On ne résout pas ces problèmes de qualité avec un tableau de bord ou avec un automatisme seul, mais avec un accompagnement global, un changement en profondeur de l’organisation . Se libérer de la confortable étude quantitative et se plonger dans la complexe étude qualitative. On se doit de rencontrer les utilisateurs, faire de la saisie avec eux, et former, structurer, attribuer des rôles.

Le plus complet des systèmes est pour le moment encore à genoux devant la créativité des utilisateurs. Derrière le #NoRobots de Pramana, il y a cette envie de vous convaincre que la technique, le système, la machine seront toujours secondaires derrière la formation, l’utilisateur, l’organisation, leurs rôles. Penser aux problèmes de gouvernance, à l’acculturation des utilisateurs avant d’immédiatement initier une solution technique.

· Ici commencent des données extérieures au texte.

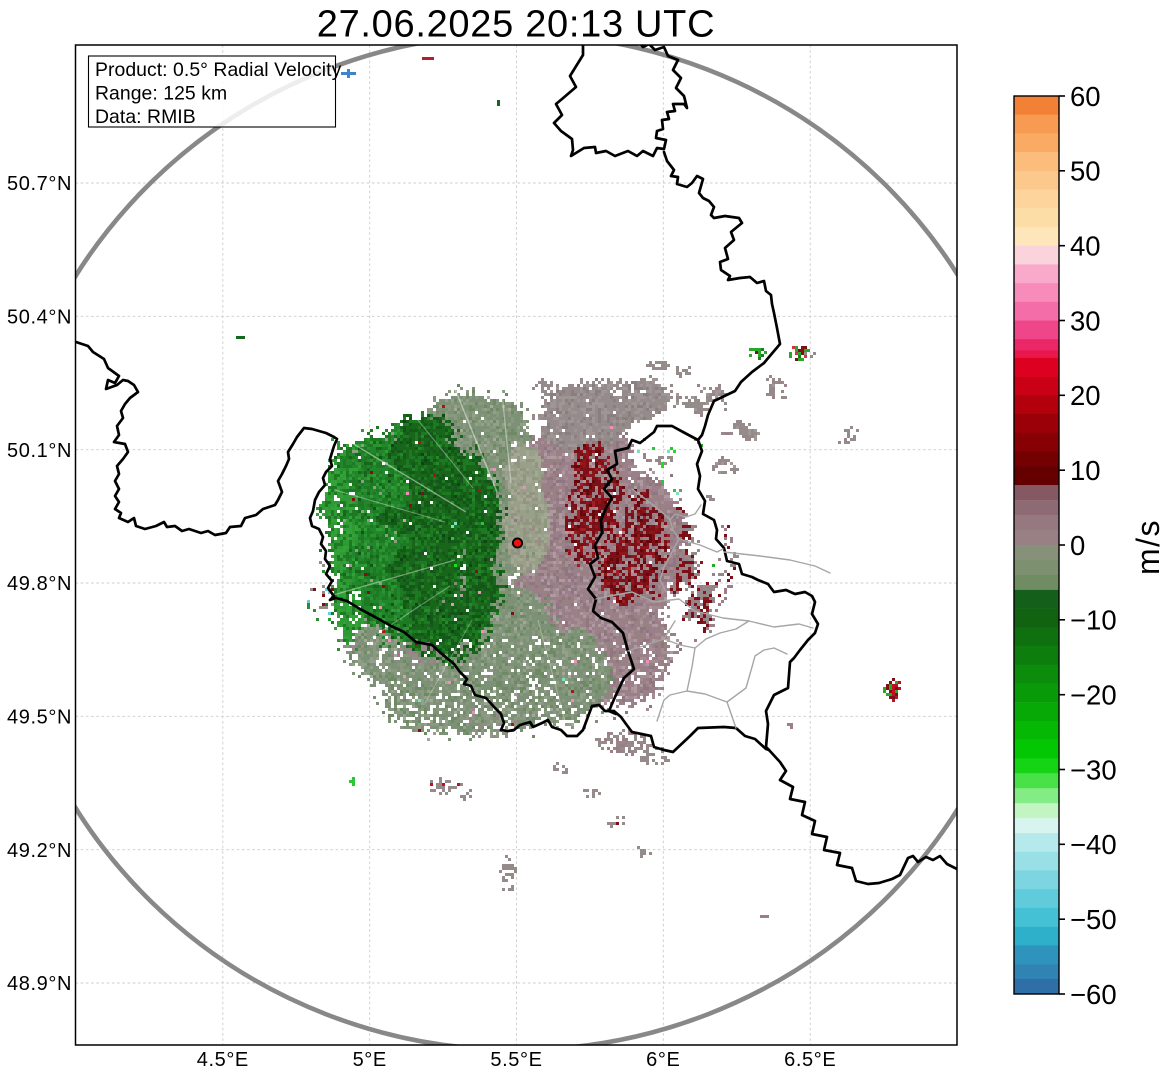 This screenshot has width=1171, height=1081. What do you see at coordinates (1094, 920) in the screenshot?
I see `svg-text: −50` at bounding box center [1094, 920].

Alors, certes, parfois, l’erreur est technique. Saviez-vous par exemple qu’il existe au moins six symboles d’apostrophes différents, tous capables de briser une interface de données ? Sans vouloir se passer de l’aide énorme que nous apportent d’attrayantes solutions technologiques, nous entendons les laisser à leurs positions d’outils et non de fins en soi. Notre conviction est qu’une organisation, dans laquelle la gouvernance des données est humaine, aux rôles et responsabilités clairs et attribués, sera la plus efficace dans la résolution des problèmes de qualité .

Doser l’effort en fonction des gains attendus

Le contrepoint ? Tous les problèmes de qualité ne méritent pas d’être résolus. Notre instinct nous encourage à essayer d’apporter des solutions à tout problème, quel qu’il soit. Et c’est là le piège : doit-on céder au « quoi qu’il-en-coûte » ? La résolution du problème apporte-t-elle vraiment de la valeur au métier concerné ? Etait-ce le sujet prioritaire à résoudre ? Lorsque l’on parle de problèmes organisationnels et humains, il est nécessaire de bien mesurer la réponse à cette question, et de trouver l’équilibre entre nos attentes, et les besoins réels du métier que l’on sert.